Collected data
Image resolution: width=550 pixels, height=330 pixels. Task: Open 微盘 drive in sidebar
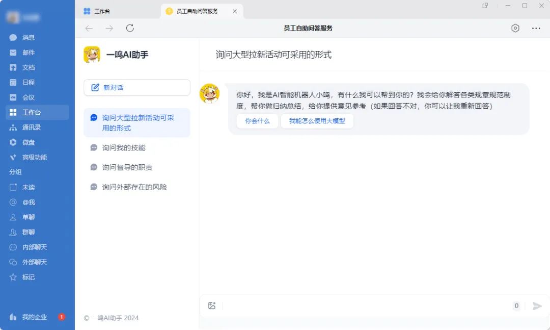pyautogui.click(x=13, y=142)
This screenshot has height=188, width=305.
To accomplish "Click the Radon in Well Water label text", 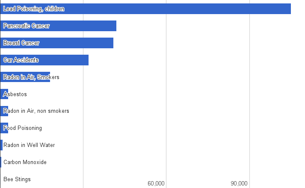I will click(29, 145).
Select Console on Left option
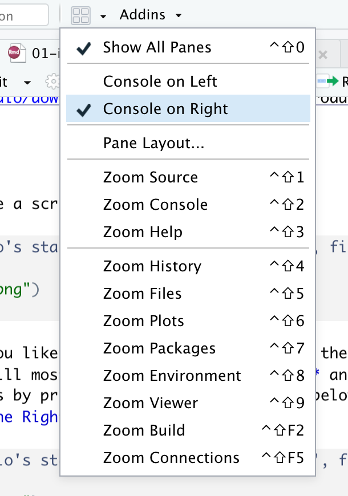This screenshot has width=348, height=496. 160,82
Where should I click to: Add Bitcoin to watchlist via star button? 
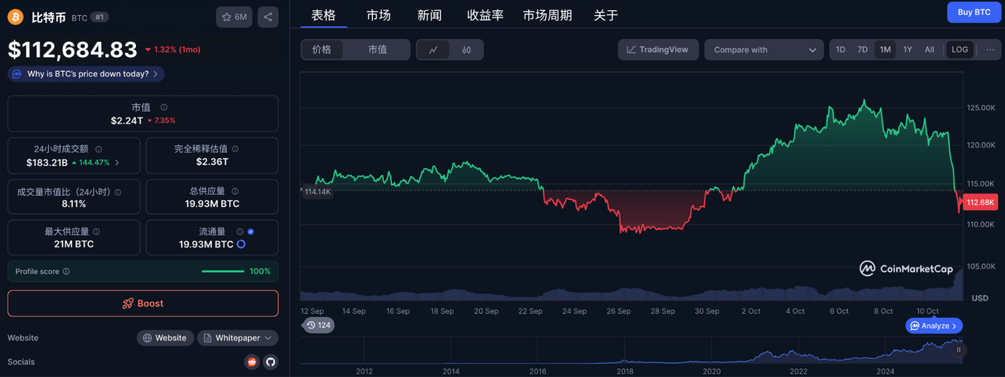234,17
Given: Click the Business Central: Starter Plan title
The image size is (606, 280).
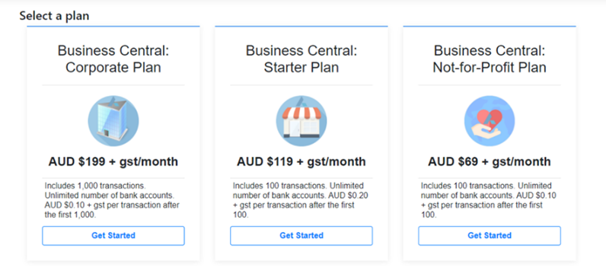Looking at the screenshot, I should (x=301, y=59).
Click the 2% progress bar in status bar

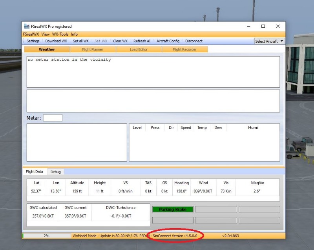46,236
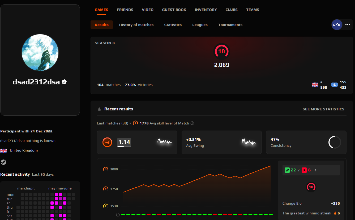
Task: Click the level 10 skill badge under Season 8
Action: click(222, 51)
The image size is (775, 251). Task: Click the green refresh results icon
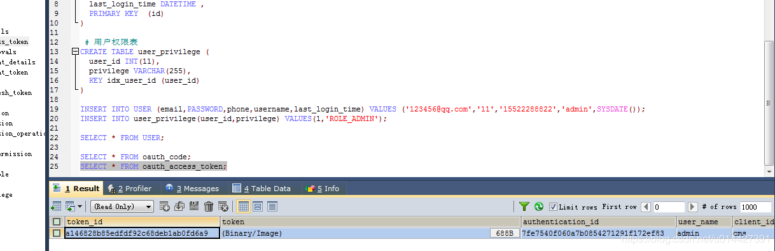click(539, 206)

Problem to work on => All that belongs in the answer is the lines from the line with "The image size is (775, 251)." through the closing line of the entries, inclusive, transcribed exactly and free of pictures.

Solution to this problem =>
The image size is (775, 251). Task: Click the green refresh results icon
click(539, 206)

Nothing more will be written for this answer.